## [TASK TO CARRY OUT]
Could you print the full listing below, keeping each line identical?

╭─ RECORDS SHOWN

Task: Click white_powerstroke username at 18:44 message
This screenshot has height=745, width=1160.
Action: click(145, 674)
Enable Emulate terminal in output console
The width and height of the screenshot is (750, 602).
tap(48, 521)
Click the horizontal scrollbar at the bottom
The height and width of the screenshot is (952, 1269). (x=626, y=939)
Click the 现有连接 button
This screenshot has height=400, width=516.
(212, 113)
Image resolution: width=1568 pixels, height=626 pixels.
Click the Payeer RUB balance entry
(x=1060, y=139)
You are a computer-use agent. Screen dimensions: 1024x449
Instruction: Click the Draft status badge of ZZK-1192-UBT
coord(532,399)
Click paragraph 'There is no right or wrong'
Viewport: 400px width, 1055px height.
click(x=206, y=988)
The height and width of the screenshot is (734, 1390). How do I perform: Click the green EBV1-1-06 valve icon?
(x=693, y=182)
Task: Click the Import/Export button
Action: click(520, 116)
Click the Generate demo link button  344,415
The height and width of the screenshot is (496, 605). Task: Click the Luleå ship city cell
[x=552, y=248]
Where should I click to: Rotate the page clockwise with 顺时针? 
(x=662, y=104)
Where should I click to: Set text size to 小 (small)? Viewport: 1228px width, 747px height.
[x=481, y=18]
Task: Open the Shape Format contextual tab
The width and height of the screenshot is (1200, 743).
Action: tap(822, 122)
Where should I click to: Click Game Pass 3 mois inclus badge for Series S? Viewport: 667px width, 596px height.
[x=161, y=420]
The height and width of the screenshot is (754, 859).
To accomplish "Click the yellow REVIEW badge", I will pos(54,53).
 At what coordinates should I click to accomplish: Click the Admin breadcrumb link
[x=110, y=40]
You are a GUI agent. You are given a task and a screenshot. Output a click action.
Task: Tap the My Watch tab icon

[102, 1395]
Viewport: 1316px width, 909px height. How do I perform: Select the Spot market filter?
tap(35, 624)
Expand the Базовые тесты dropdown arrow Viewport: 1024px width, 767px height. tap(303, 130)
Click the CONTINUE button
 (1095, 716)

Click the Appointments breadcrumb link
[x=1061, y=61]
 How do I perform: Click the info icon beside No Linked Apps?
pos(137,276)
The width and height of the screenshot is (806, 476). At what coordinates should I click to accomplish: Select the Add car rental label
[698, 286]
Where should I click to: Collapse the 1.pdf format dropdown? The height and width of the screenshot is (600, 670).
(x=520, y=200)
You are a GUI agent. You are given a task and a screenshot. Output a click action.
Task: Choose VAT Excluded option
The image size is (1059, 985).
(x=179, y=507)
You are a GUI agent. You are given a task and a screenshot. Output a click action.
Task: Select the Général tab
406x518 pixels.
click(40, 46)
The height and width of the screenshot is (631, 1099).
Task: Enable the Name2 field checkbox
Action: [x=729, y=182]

╰─

## [ANSWER TO THE PROBLEM]
Task: Click white_powerstroke username at 18:44 message
This screenshot has height=745, width=1160.
Action: click(145, 674)
Enable Emulate terminal in output console
The width and height of the screenshot is (750, 602).
tap(48, 521)
Click the horizontal scrollbar at the bottom
The height and width of the screenshot is (952, 1269). (x=626, y=939)
Click the 现有连接 button
This screenshot has height=400, width=516.
(212, 113)
Image resolution: width=1568 pixels, height=626 pixels.
Click the Payeer RUB balance entry
(x=1060, y=139)
You are a computer-use agent. Screen dimensions: 1024x449
Instruction: Click the Draft status badge of ZZK-1192-UBT
coord(532,399)
Click paragraph 'There is no right or wrong'
Viewport: 400px width, 1055px height.
click(x=206, y=988)
The height and width of the screenshot is (734, 1390). How do I perform: Click the green EBV1-1-06 valve icon?
(x=693, y=182)
Task: Click the Import/Export button
Action: click(520, 116)
Click the Generate demo link button  344,415
The height and width of the screenshot is (496, 605). Task: Click the Luleå ship city cell
[x=552, y=248]
Where should I click to: Rotate the page clockwise with 顺时针? 
(x=662, y=104)
Where should I click to: Set text size to 小 (small)? Viewport: 1228px width, 747px height.
[x=481, y=18]
Task: Open the Shape Format contextual tab
The width and height of the screenshot is (1200, 743).
Action: tap(822, 122)
Where should I click to: Click Game Pass 3 mois inclus badge for Series S? Viewport: 667px width, 596px height.
[x=161, y=420]
The height and width of the screenshot is (754, 859).
To accomplish "Click the yellow REVIEW badge", I will pos(54,53).
 At what coordinates should I click to accomplish: Click the Admin breadcrumb link
[x=110, y=40]
You are a GUI agent. You are given a task and a screenshot. Output a click action.
Task: Tap the My Watch tab icon

[102, 1395]
Viewport: 1316px width, 909px height. How do I perform: Select the Spot market filter?
tap(35, 624)
Expand the Базовые тесты dropdown arrow Viewport: 1024px width, 767px height. tap(303, 130)
Click the CONTINUE button
 (1095, 716)

Click the Appointments breadcrumb link
[x=1061, y=61]
 How do I perform: Click the info icon beside No Linked Apps?
pos(137,276)
The width and height of the screenshot is (806, 476). At what coordinates should I click to accomplish: Select the Add car rental label
[698, 286]
Where should I click to: Collapse the 1.pdf format dropdown? The height and width of the screenshot is (600, 670).
(x=520, y=200)
You are a GUI agent. You are given a task and a screenshot. Output a click action.
Task: Choose VAT Excluded option
The image size is (1059, 985).
(x=179, y=507)
You are a GUI agent. You are given a task and a screenshot. Output a click action.
Task: Select the Général tab
406x518 pixels.
click(40, 46)
The height and width of the screenshot is (631, 1099).
Task: Enable the Name2 field checkbox
Action: [x=729, y=182]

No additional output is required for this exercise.